### EXERCISE AIM
Output every line of the entries below as a JSON list of strings, one string per line, leaving out blank lines. Omit the pictures from your answer.

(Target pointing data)

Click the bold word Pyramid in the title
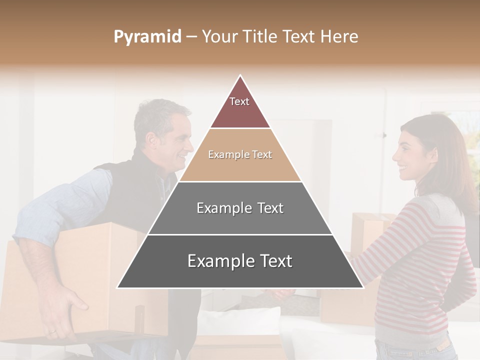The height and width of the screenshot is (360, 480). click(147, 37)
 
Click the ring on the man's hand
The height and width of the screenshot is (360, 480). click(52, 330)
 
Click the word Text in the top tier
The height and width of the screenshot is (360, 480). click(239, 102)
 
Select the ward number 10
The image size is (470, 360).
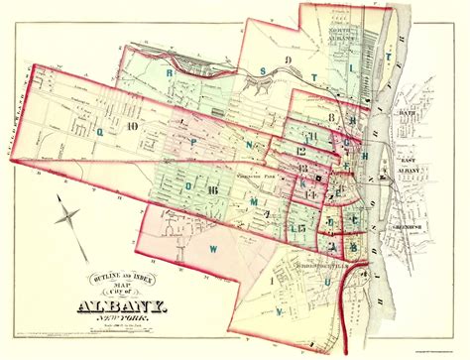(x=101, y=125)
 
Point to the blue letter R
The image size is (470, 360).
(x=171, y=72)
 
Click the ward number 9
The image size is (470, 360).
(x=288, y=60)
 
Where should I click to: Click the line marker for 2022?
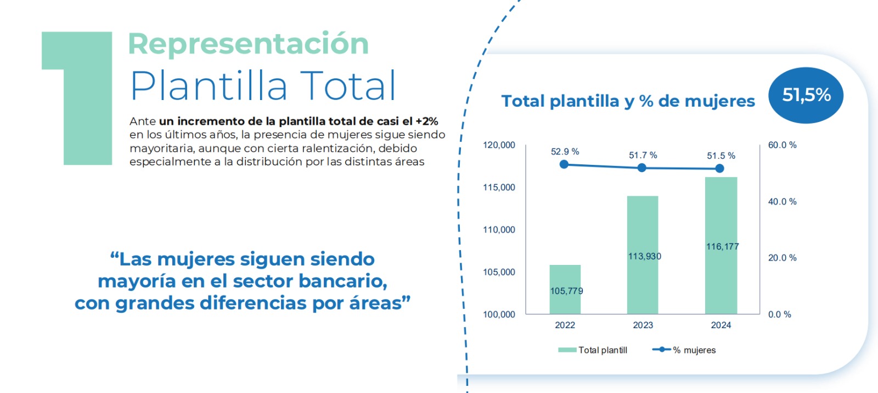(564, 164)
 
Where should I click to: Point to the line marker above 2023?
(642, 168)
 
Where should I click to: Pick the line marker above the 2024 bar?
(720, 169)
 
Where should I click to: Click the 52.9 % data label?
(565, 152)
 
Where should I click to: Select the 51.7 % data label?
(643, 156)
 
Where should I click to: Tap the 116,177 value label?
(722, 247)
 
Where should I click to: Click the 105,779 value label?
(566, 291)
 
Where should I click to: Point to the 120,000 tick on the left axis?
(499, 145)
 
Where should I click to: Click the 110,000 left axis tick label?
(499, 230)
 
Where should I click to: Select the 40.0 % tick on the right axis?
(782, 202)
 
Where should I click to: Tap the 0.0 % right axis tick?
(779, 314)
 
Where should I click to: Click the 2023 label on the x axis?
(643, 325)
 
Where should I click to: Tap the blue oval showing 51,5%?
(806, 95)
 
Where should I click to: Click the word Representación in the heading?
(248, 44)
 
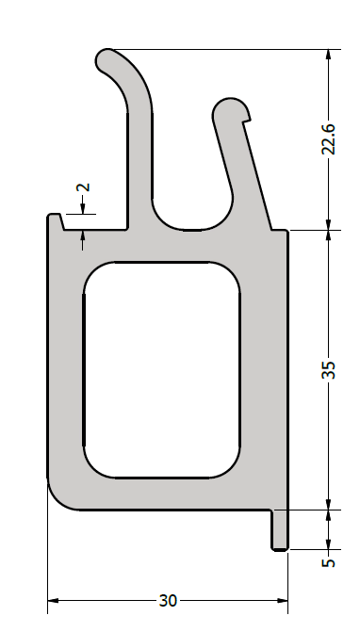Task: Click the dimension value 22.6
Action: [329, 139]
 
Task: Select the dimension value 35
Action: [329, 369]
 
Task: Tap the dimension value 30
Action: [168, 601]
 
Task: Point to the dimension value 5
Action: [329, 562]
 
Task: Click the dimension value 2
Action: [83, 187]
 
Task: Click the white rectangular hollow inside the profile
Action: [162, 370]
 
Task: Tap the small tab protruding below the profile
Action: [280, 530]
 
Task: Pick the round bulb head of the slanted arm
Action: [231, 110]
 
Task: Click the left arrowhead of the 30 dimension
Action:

### WRITTEN SOLUTION
[
  "Click the bold word Pyramid in the title",
  "The height and width of the screenshot is (360, 480). click(147, 37)",
  "Click the ring on the man's hand",
  "The height and width of the screenshot is (360, 480). click(52, 330)",
  "Click the word Text in the top tier",
  "The height and width of the screenshot is (360, 480). click(239, 102)",
  "Select the ward number 10",
  "The image size is (470, 360).",
  "(x=101, y=125)",
  "Point to the blue letter R",
  "The image size is (470, 360).",
  "(x=171, y=72)",
  "Click the ward number 9",
  "The image size is (470, 360).",
  "(x=288, y=60)",
  "Where should I click to: Click the line marker for 2022?",
  "(564, 164)",
  "Where should I click to: Point to the line marker above 2023?",
  "(642, 168)",
  "Where should I click to: Pick the line marker above the 2024 bar?",
  "(720, 169)",
  "Where should I click to: Click the 52.9 % data label?",
  "(565, 152)",
  "Where should I click to: Select the 51.7 % data label?",
  "(643, 156)",
  "Where should I click to: Tap the 116,177 value label?",
  "(722, 247)",
  "Where should I click to: Click the 105,779 value label?",
  "(566, 291)",
  "Where should I click to: Point to the 120,000 tick on the left axis?",
  "(499, 145)",
  "Where should I click to: Click the 110,000 left axis tick label?",
  "(499, 230)",
  "Where should I click to: Select the 40.0 % tick on the right axis?",
  "(782, 202)",
  "Where should I click to: Tap the 0.0 % right axis tick?",
  "(779, 314)",
  "Where should I click to: Click the 2023 label on the x axis?",
  "(643, 325)",
  "Where should I click to: Tap the blue oval showing 51,5%?",
  "(806, 95)",
  "Where should I click to: Click the word Representación in the heading?",
  "(248, 44)",
  "Task: Click the dimension value 22.6",
  "Action: [329, 139]",
  "Task: Select the dimension value 35",
  "Action: [329, 369]",
  "Task: Tap the dimension value 30",
  "Action: [168, 601]",
  "Task: Point to the dimension value 5",
  "Action: [329, 562]",
  "Task: Click the dimension value 2",
  "Action: [83, 187]",
  "Task: Click the white rectangular hollow inside the profile",
  "Action: [162, 370]",
  "Task: Tap the small tab protruding below the profile",
  "Action: [280, 530]",
  "Task: Pick the round bulb head of the slanted arm",
  "Action: [231, 110]",
  "Task: Click the left arrowhead of the 30 dimension",
  "Action:"
]